We now know that obesity is a definite risk factor for a number of diseases, including heart disease and stroke, high blood pressure, cancer, Type II diabetes, gallbladder disease, and for complications from any type of surgery. Recent studies from researchers highlight the enormity and the seriousness of the obesity epidemic:
- The Centers for Disease Control tells us that obesity is becoming a national health problem with nearly 15 percent—almost nine million children—now categorized as seriously overweight, and that number is rising. Instead of seeing heart disease occur when our children reach their fifties and sixties, researchers are predicting that our sons and daughters might be subject to heart disease as early as their twenties and thirties.
- A recent study published in the New England Journal of Medicine showed a direct relationship between excess weight and the risk of death from most cancers—the more body fat our children carry, the greater their risk.
- Researchers from Duke University report that a staggering number of obese children are developing Type II diabetes earlier in their lives, in some cases, during their teenage years.
What can we do about these findings? We need to prevent our children from becoming obese—that means ensuring that they eat nutritious foods and exercise regularly. If they have already started down the path to obesity we need to intervene immediately.
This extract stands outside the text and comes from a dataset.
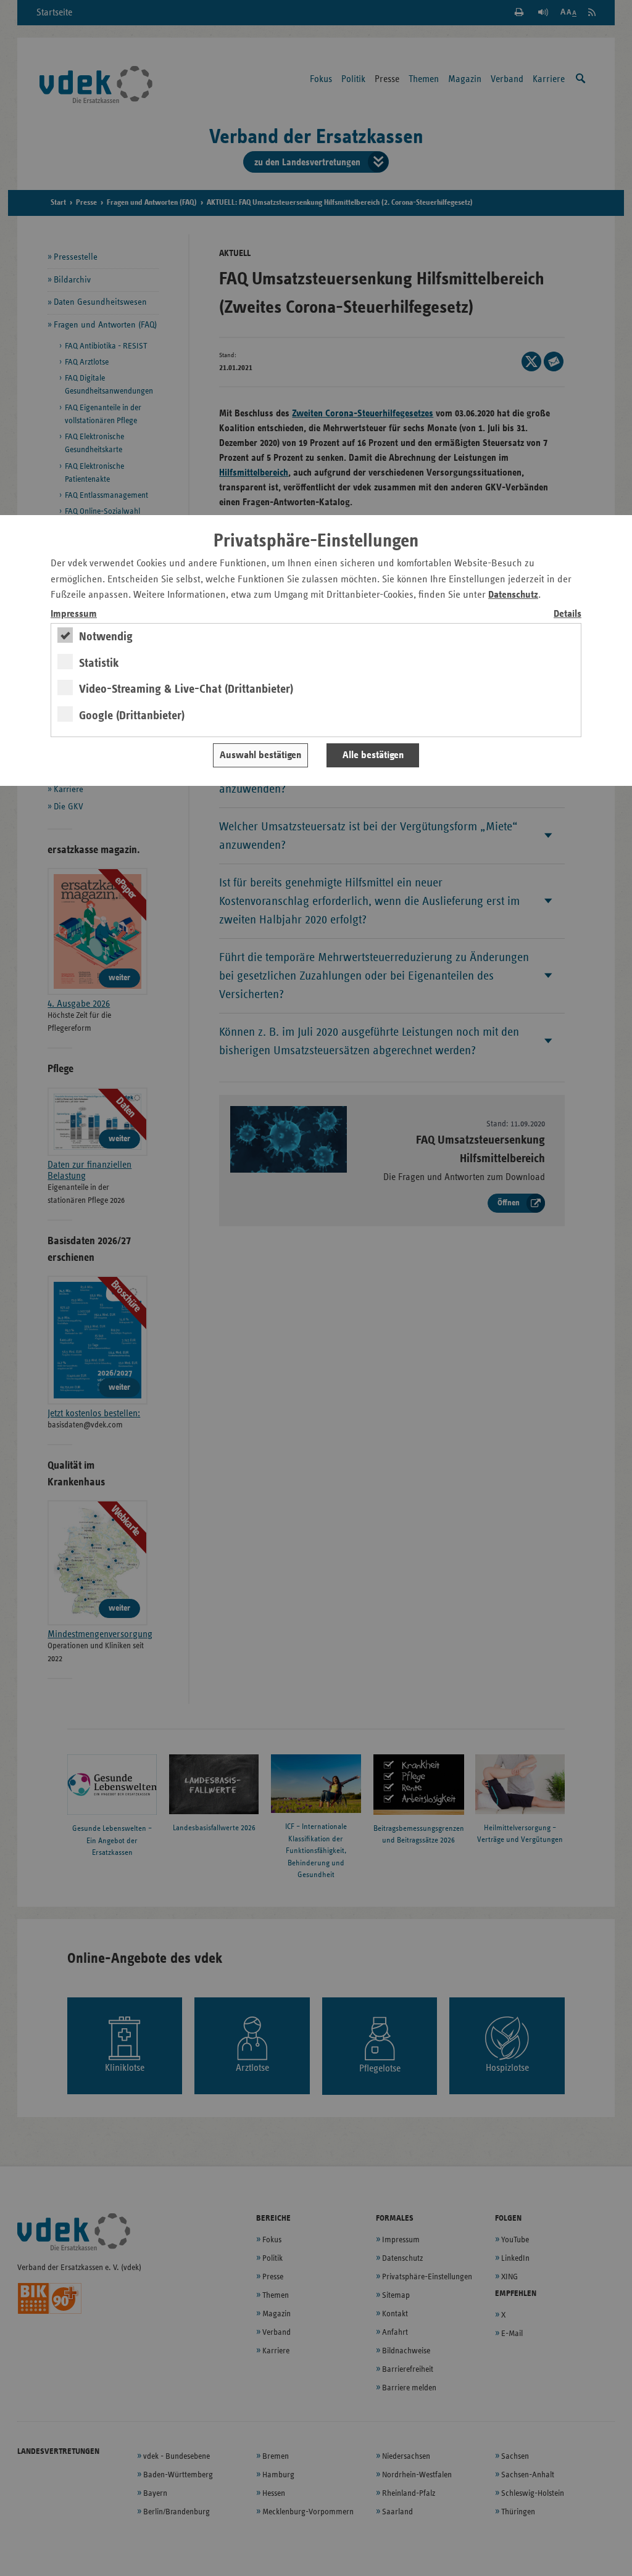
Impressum (74, 614)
If we can prevent a child from becoming an obese adult, we will be making a substantial difference in their lives.
Obesity is a vitally important issue, so let's be clear. Many confuse obesity with a few stubborn pounds—but it's not those extra five pounds everyone wants to lose. According to the National Institute of Health and the Centers for Disease Control and Prevention, individuals are considered obese when their weight is 20 percent or more over the maximum desirable for their height. Obesity is also defined as a BMI (body mass index) over 30. Adults with a BMI between 25 and 29.9 are considered overweight, but not obese. In children, obesity is also defined as a BMI equal to or greater than the 95th percentile on the BMI graph.